§ **Requirements**: Output as a JSON list of strings the lines of the entries starting at the line that contains "The image size" and ending at the end of the entries, one string per line with blank lines left out. Leave the pictures out of the answer.

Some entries
>> Start

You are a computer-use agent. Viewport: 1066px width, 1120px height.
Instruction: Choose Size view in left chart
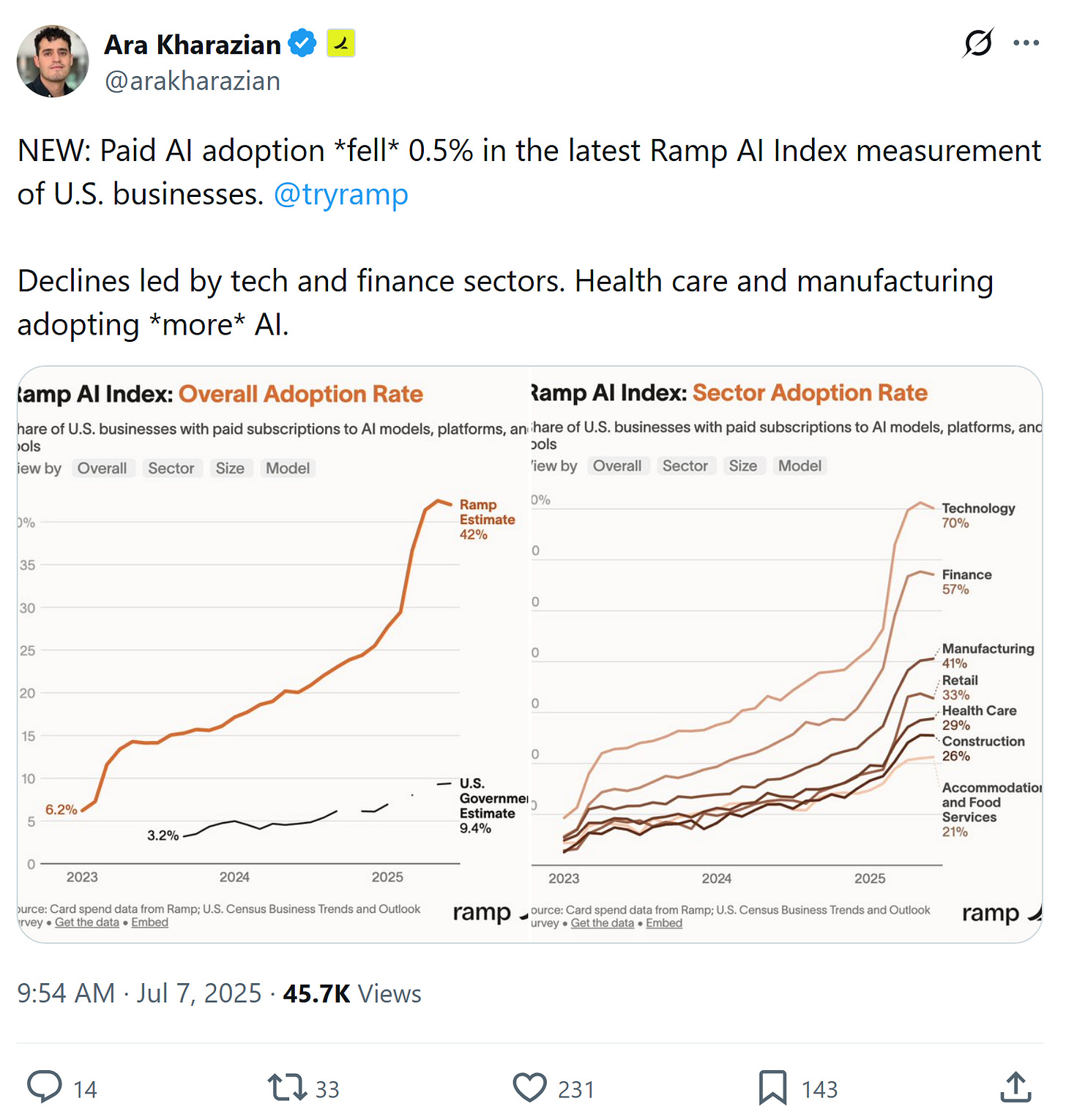[x=230, y=468]
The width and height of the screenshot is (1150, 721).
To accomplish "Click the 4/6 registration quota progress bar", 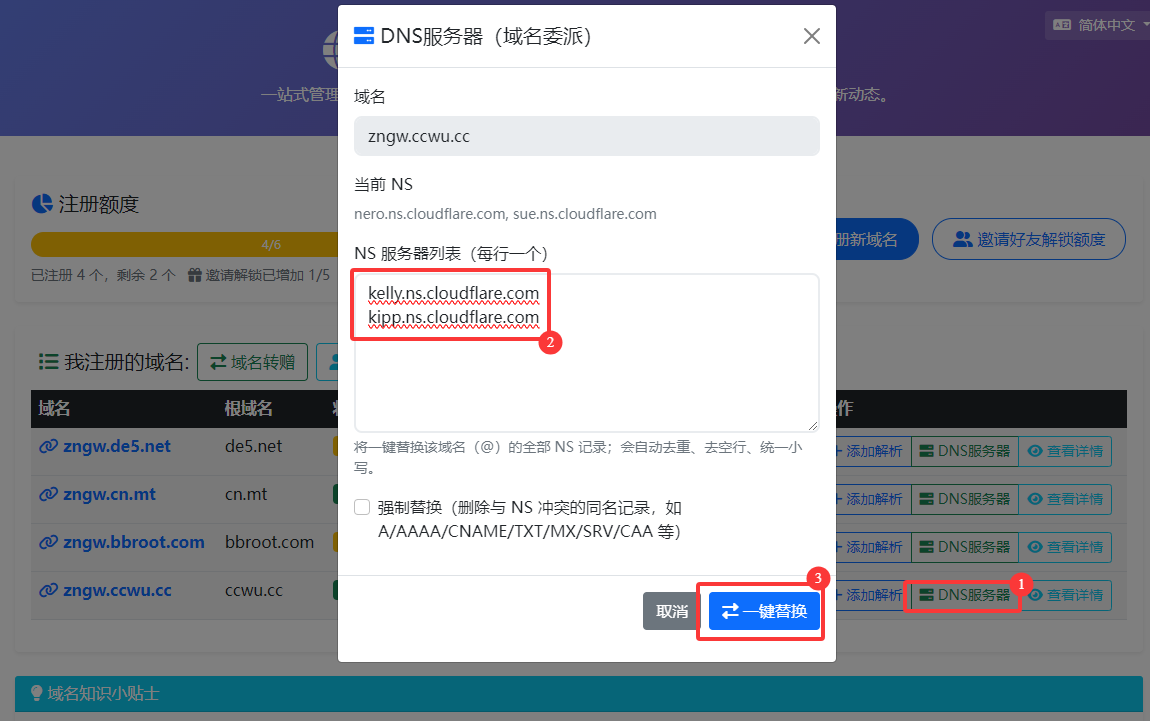I will (x=185, y=244).
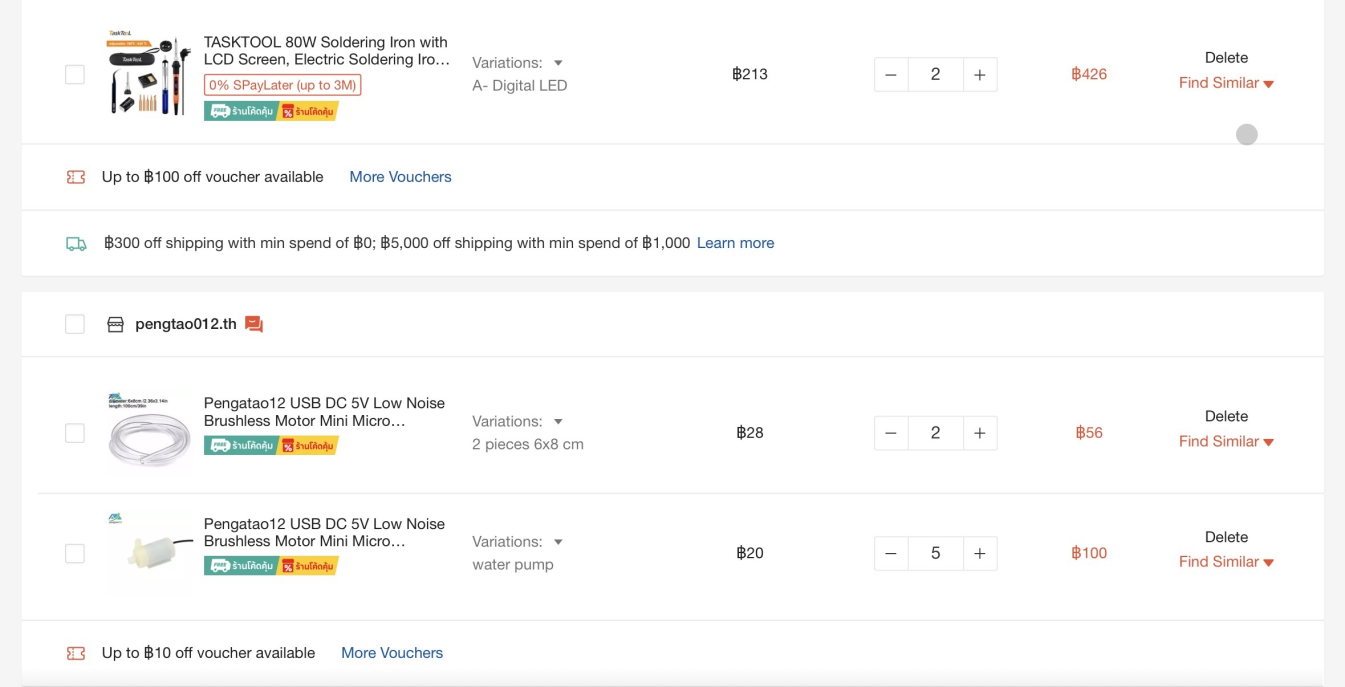
Task: Click the water pump quantity field
Action: point(935,553)
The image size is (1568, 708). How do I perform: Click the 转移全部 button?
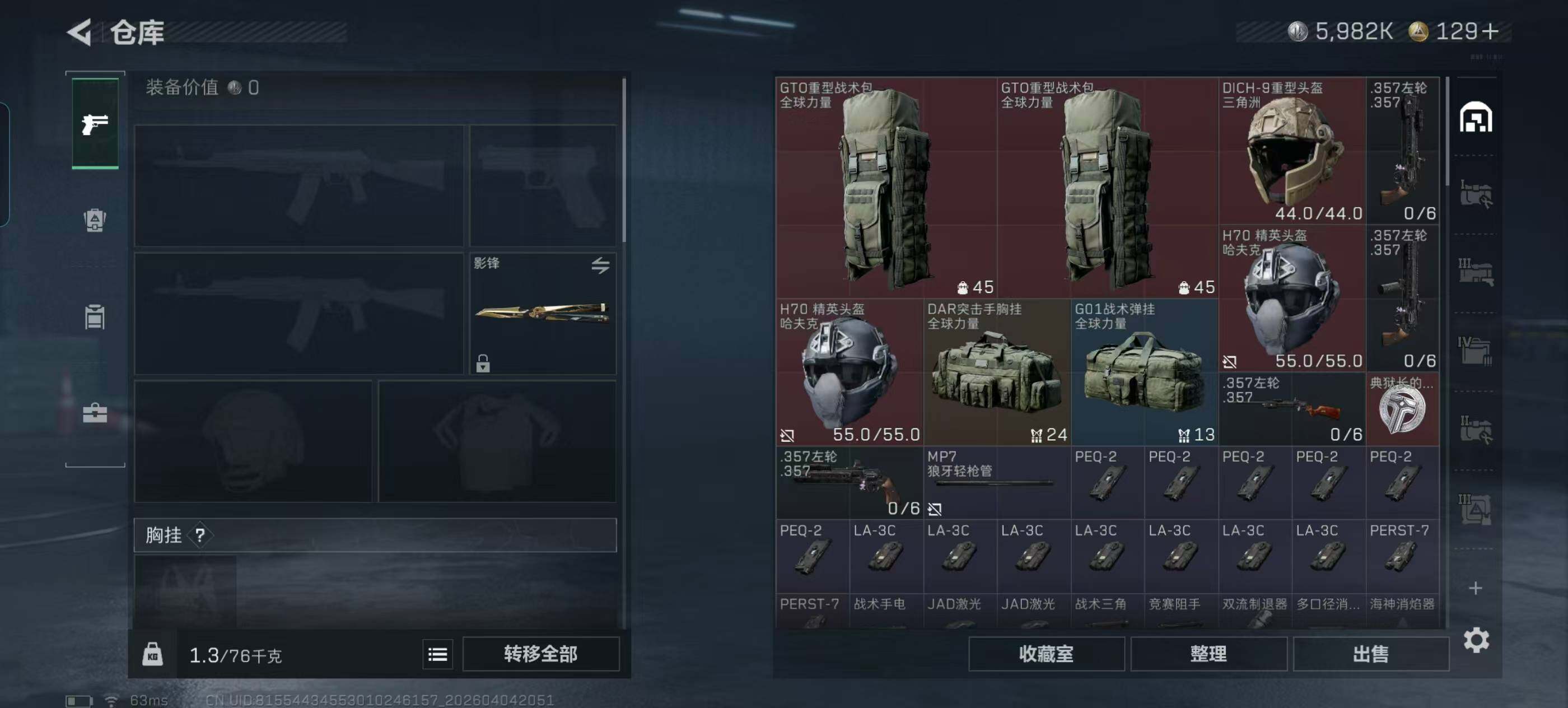tap(540, 654)
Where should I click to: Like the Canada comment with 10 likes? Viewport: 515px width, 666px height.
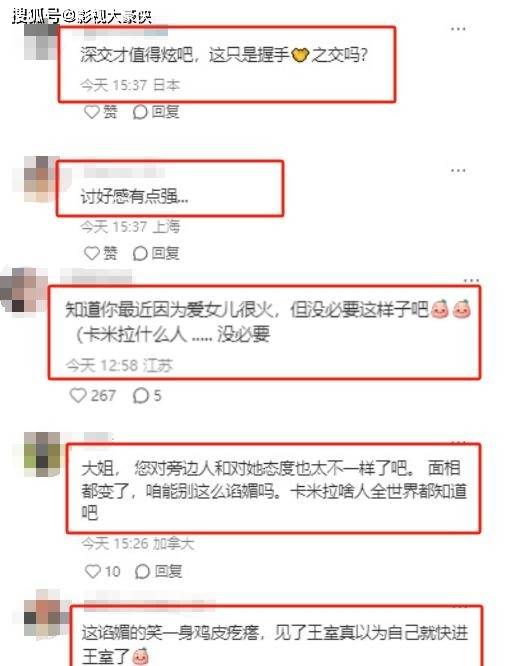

>> End

§ **Reply**:
[
  "The image size is (1568, 708). How do I perform: Click the 转移全部 button?",
  "tap(540, 654)",
  "Where should I click to: Like the Canada comment with 10 likes? Viewport: 515px width, 666px height."
]